A Physician's Point of View

September-October 2002

BY: MARGARET BARRON, MD

Providence Hospital, Washington, DC

It never occurred to me that offering emergency contraception to rape victims could be controversial. It wasn't until I was called a few years ago by a researcher doing a survey that I learned that this is an issue. I thought that emergency contraception was the standard of care, like offering thrombolytic therapy to a patient having a myocardial infarction. Therefore, I welcomed the opportunity to comment on the article by Drs. Hamel and Panicola. I am grateful that this subject is being discussed in a reputable forum.

I have been an emergency medicine physician for 20 years. Day in and day out I see the horrors inflicted on my patients by my fellow human beings. Rape is one of the worst of these horrors. Despite seeing large numbers of victims, I have never gotten "used to" these patients. I can dissociate myself from a patient with a gunshot wound. When I step into the vortex of a trauma resuscitation, there is amazingly little interpersonal exchange between the patient and myself before he is whisked away to the operating room or the morgue. But with a rape victim, there is nowhere to hide. I have to take a history that is painful to listen to. I have to perform a physical exam that, besides being painful, is humiliating (taking swabs of the throat, vagina, and anus; collecting fingernail scrapings; plucking hair samples, etc.). After this, I have a frightening conversation about the risks of HIV transmission and sexually transmitted diseases. I discuss the patient's personal sexual history and the terrifying possibility of becoming pregnant as a result of this violent act. After all this, I test for an existing pregnancy. If this test is negative, I offer the patient pregnancy prophylaxis and treatment to prevent a sexually transmitted disease. I arrange for counseling and discharge the patient.

If I had to use the Peoria Protocol, it would be impossible for me to offer prophylaxis at the time of this visit. In most hospitals, there is no such thing as receiving "stat" progesterone level information. This is a complicated assay that is usually sent out to a reference lab and has a turnaround time of several days. This puts the patient well past the effective therapeutic window for prophylaxis. Even if I could get the result back in a day, the patient would need immediate gynecological follow-up. Try arranging that at 3 am on a Saturday morning.

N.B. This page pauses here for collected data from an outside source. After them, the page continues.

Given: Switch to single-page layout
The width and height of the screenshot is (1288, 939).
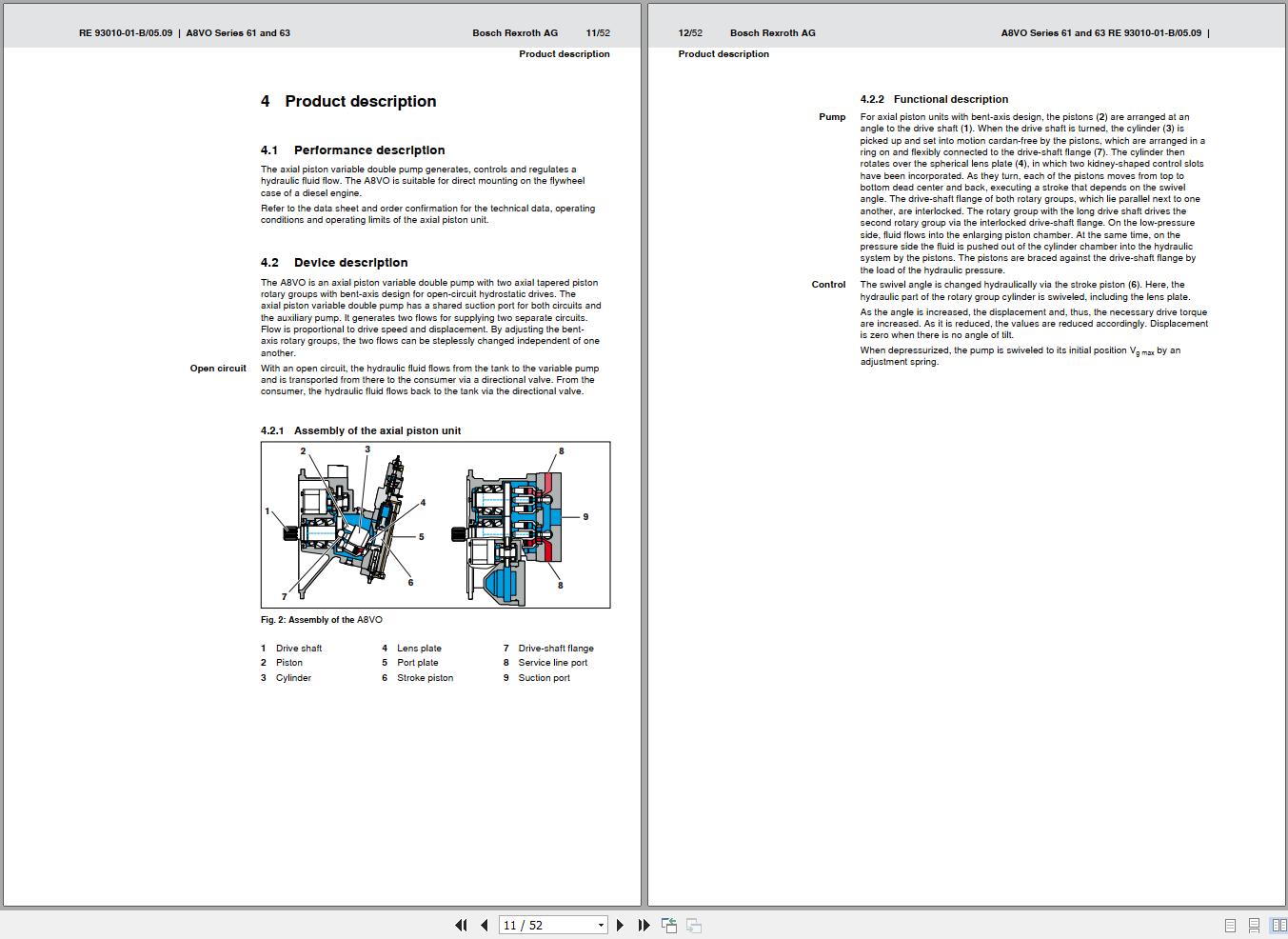Looking at the screenshot, I should [1230, 925].
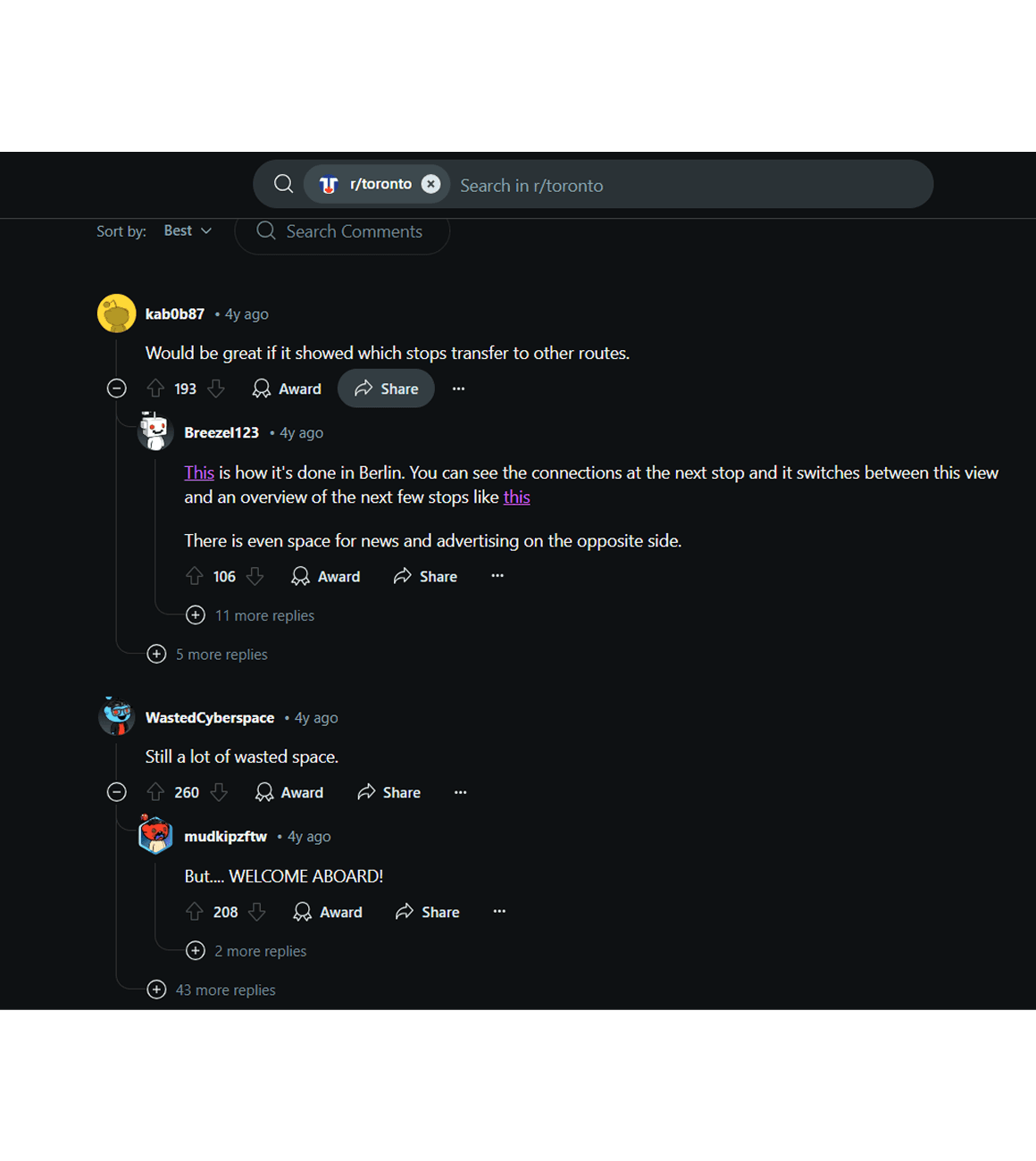Focus the Search Comments field
Image resolution: width=1036 pixels, height=1161 pixels.
coord(342,231)

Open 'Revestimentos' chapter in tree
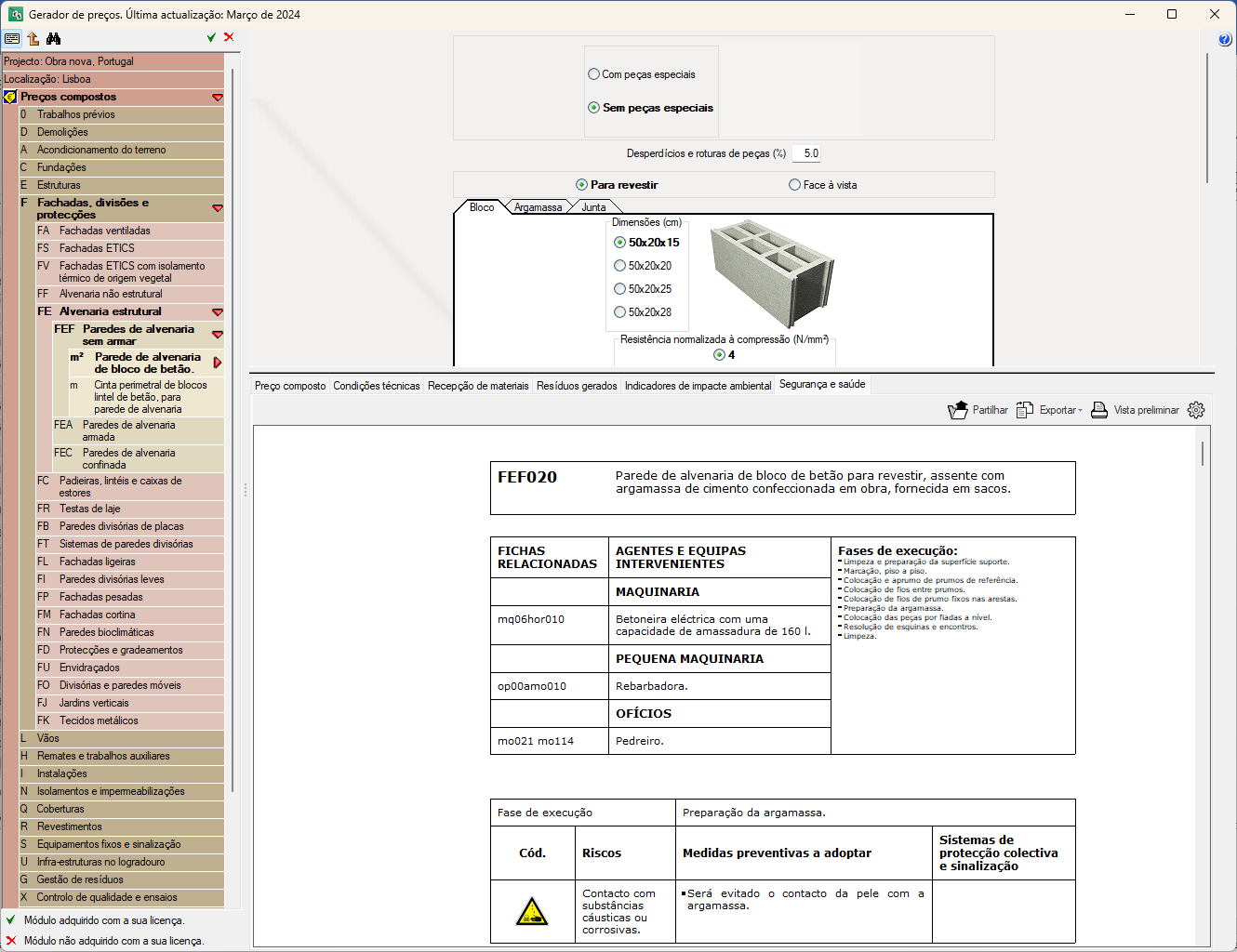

The LH urine test is even more problematic. It is not accurate in patients taking corticosteroids, such as those with asthma. It is not accurate in patients taking certain antibiotics. It is not accurate if the patient's urine is dilute (a common effect of alcohol, which is often involved in rape). It is not accurate in perimenopausal women or in those with polycystic ovary syndrome. Do I deny this large group of women the option of prophylaxis because I cannot trust the results of the LH test?

The Peoria Protocol is neither a practical option nor a medically or scientifically valid approach. Requiring its use would effectively eliminate my ability to treat my rape patients at an acceptable standard of medical care. Maybe my thinking is simplistic, but to me, this is a no-brainer. We clinicians need to do the right thing, and that is to follow the Centers for Disease Control and Prevention and the American College of Obstetrics and Gynecology guidelines for the treatment of women who have been raped. Failing to do so will leave us vulnerable to sensationalistic attacks that will in turn give rise to legislation with far-reaching mandates that most of us would abhor.